Is it surprising (or at least uncommon) that valgrind and electric fence wouldn't detect such a problem? Someone else mentioned a possibly similar bug that eluded valgrind in a answer here. What might be some reasons why this problem wouldn't be detected by these tools? Is there any reason to doubt that error is in fact heap corruption?
Update: As mentioned in the post describing the original problem, I found that the problem was due to having pointers to elements in a std::vector, which became bad. Replacing the vectors with std::list (to which pointers don't become invalid when adding new elements) fixed the problem. So getting back to my question about why valgrind didn't detect the problem, I ask if there are any recommendations about how to avoid a similar situation in the future, namely a memory problem that isn't detected by valgrind which is one of my favorite tools. Obviously getting a better understanding of how STL works would be a good idea. Perhaps I need to be more assertive with assert in my programming, etc.
So the apparent reason that Valgrind failed to detect your heap corruption is that the corruption did not happen with GCC STL implementation at all (i.e. there was no error to detect).
Unfortunately, Valgrind operates at much lower level than STL, and so many bugs remain undetected. For example:
std::vector<int> v;
v.push_back(1);
v.push_back(2);
v.resize(0);
v[1] = 42; // Oops. Out of bounds access, but Valgrind is silent
Fortunately, GCC STL has a special debugging mode, designed to catch many such problems. Try building your original code with -D_GLIBCXX_DEBUG
. It will likely catch the original problem, and may catch more problems you don't yet know about.
If you're getting good results on one machine and bad results on another using the same tool, it'd be a really good idea to run some memory tests on the development machine. Bootable images for memtest86 can be obtained easily, and certain memory errors could explain your issue neatly.

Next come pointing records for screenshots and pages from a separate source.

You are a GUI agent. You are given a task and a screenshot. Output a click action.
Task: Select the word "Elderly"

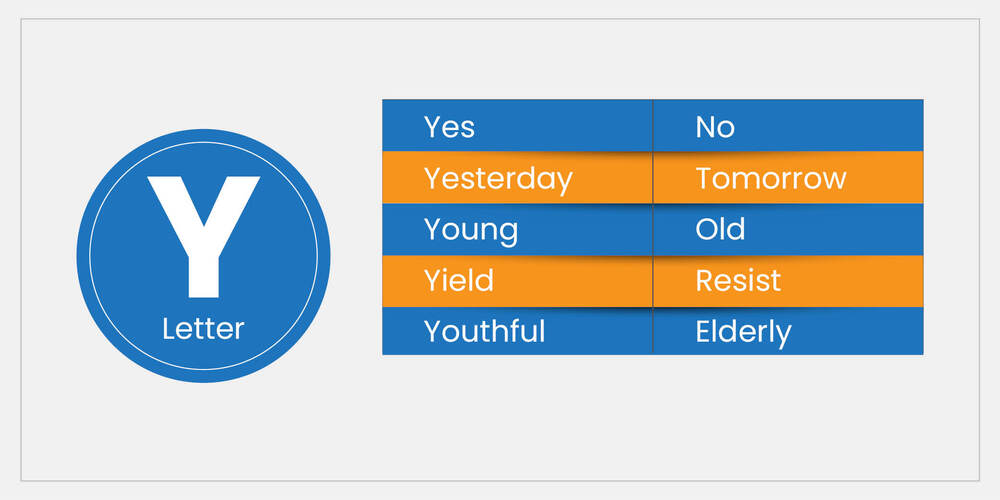[x=743, y=331]
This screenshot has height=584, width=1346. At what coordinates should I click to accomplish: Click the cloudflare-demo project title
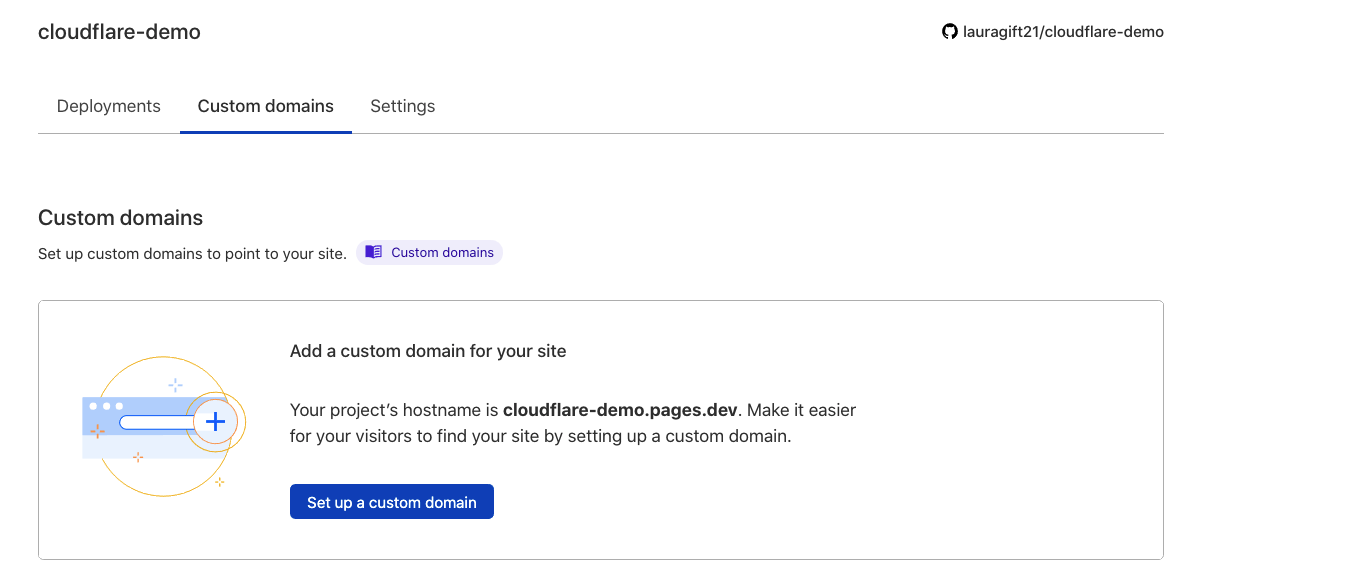(x=119, y=31)
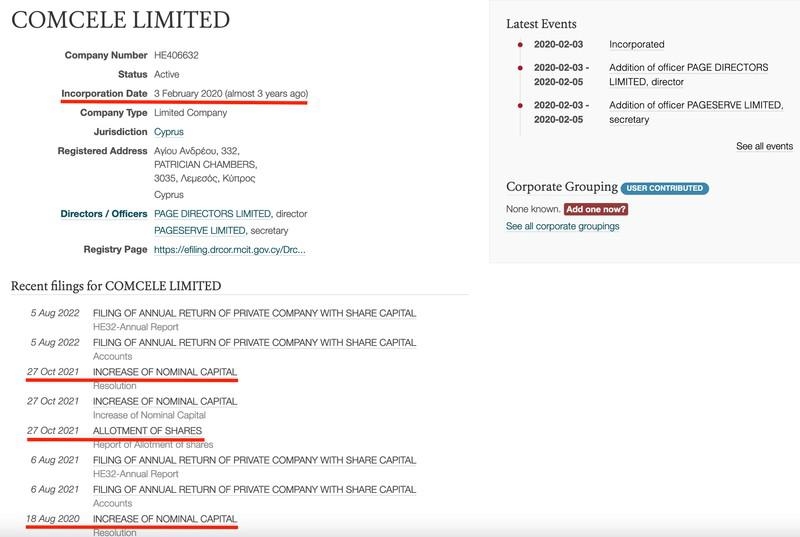Open 18 Aug 2020 Increase of Nominal Capital filing

click(165, 519)
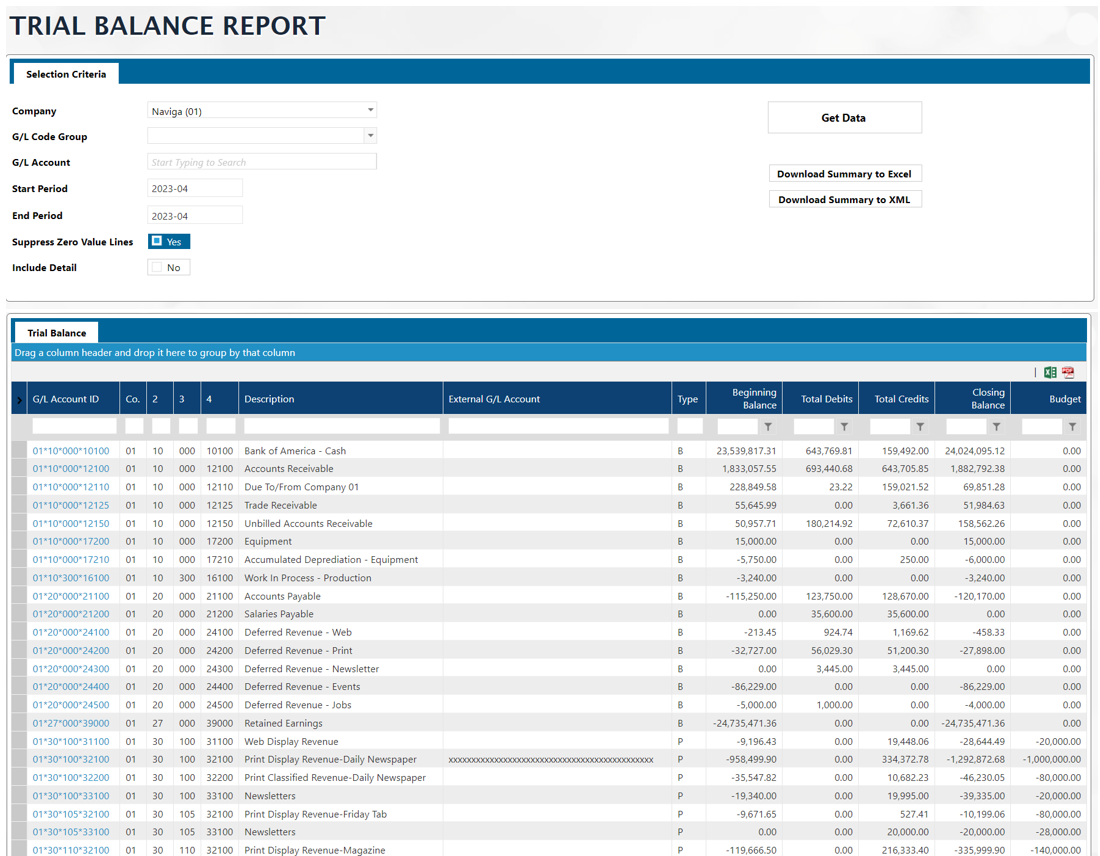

On the other hand, if you're using different operating systems on each machine it's also possible (maybe even more likely) that a bug exists in the windows versions of whatever crossplatform libraries you're using.
You don't understand what heap corruption is. In particular, memory leaks are not heap corruption.
The memory leak reported by Parallel Studio also appears bogus, and more likely to be a bug in Parallel Studio than in your program.